Add derecho-gpu machine config #1

ma595 · 2025-07-23T10:25:27Z

This adds the derecho-GPU machine to the ccs-config/machines external which is a tagged release of https://github.com/ESMCI/ccs_config_cesm corresponding to https://github.com/ESMCI/ccs_config_cesm/releases/tag/ccs_config_cesm0.0.82

This modifies:

config_batch.xml
config_machine.xml
Adds config_compilers.xml Hardcoded paths to NETCDF_PATH and PNETCDF_PATH.

The trick was to put the derecho-gpu machine configuration above the derecho machine. This was because of the NODENAME_REGEX in derecho which autodetects the machine that is being run on. I suspect that commenting out this line might suffice.

It's quite clear that there's a bit of a mismatch between the GPU configuration *.xml files provided (from Will Chapman) and the CIME build system we're using. More investigation is required. I copied only the relevant content from the files and the configuration for derecho's gpus seems to build, with a few caveats:

Even after loading the following module set:

module --force purge
module load cesmdev/1.0 ncarenv/23.06 craype/2.7.20 intel/2023.0.0 mkl/2023.0.0 ncarcompilers/1.0.0
module load cmake/3.26.3 cray-mpich/8.1.25 hdf5-mpi/1.12.2 netcdf-mpi/4.9.2 parallel-netcdf/1.12.3
module load parallelio/2.6.2 esmf/8.6.0b04 cuda

NETCDF could not be found.

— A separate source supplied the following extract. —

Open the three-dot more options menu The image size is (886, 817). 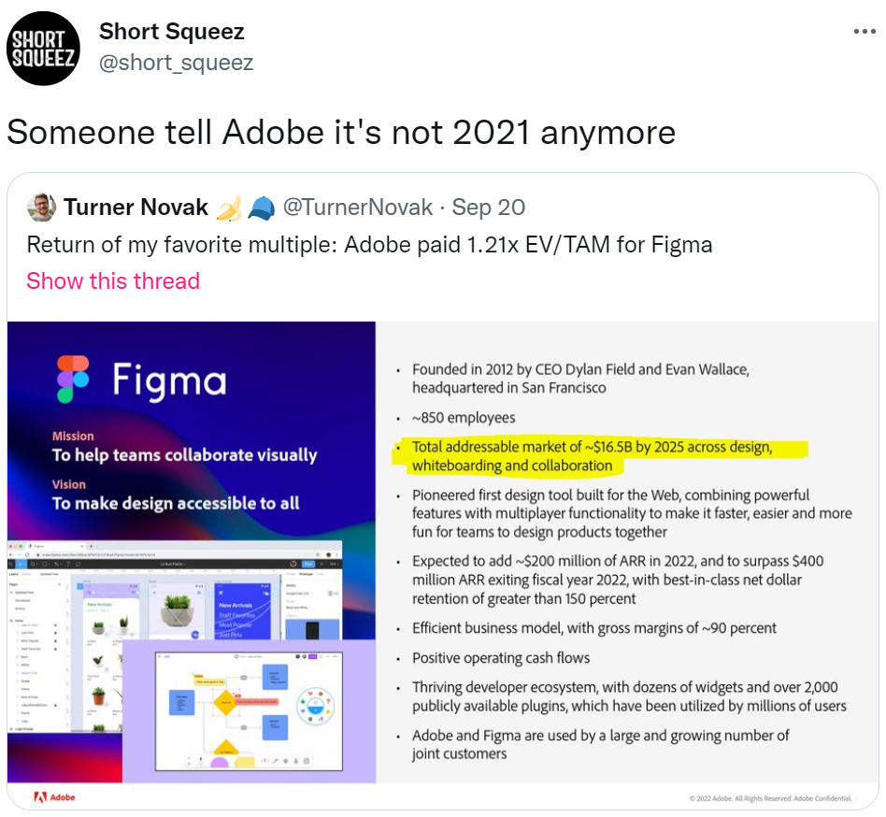pos(864,32)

This is because in the jobs dir:

cmake_macros/CNL.cmake requires NETCDF_DIR.

This is fixed by:

export NETCDF_DIR=/glade/u/apps/derecho/23.06/spack/opt/spack/netcdf/4.9.2/cray-mpich/8.1.25/oneapi/2023.0.0/wzol

I also hardcoded some paths for debugging purposes.

Before merging:

Fix hardcoded paths
Understand more about build system
Check whether config_compilers.xml is used? This might be the way to fix the below.
Test execution (unable to currently due to exhausting project GPU resources)

Test as follows:

source ./env.sh # with above environment modules loaded
cd ~/CAM/cime/scripts
./create_newcase --case ~/jobs/CAM_column_GPU-1 --compset FMTHIST --res ne30pg3_ne30pg3_mg17 --project USTN0009 --machine derecho-gpu
cd ~/jobs/CAM_column_GPU-1
export NETCDF_DIR=/glade/u/apps/derecho/23.06/spack/opt/spack/netcdf/4.9.2/cray-mpich/8.1.25/oneapi/2023.0.0/wzol 
./case.setup
./case.build

>>>grep -ri "config_compilers.xml" .

./env_case.xml:    <entry id="COMPILERS_SPEC_FILE" value="$SRCROOT/ccs_config/machines/config_compilers.xml">
./LockedFiles/env_case.xml:    <entry id="COMPILERS_SPEC_FILE" value="$SRCROOT/ccs_config/machines/config_compilers.xml">

ma595 · 2025-07-29T16:44:16Z

Quick update.

New derecho-gpu machine works with case.submit, during testing I did the following in jobs dir.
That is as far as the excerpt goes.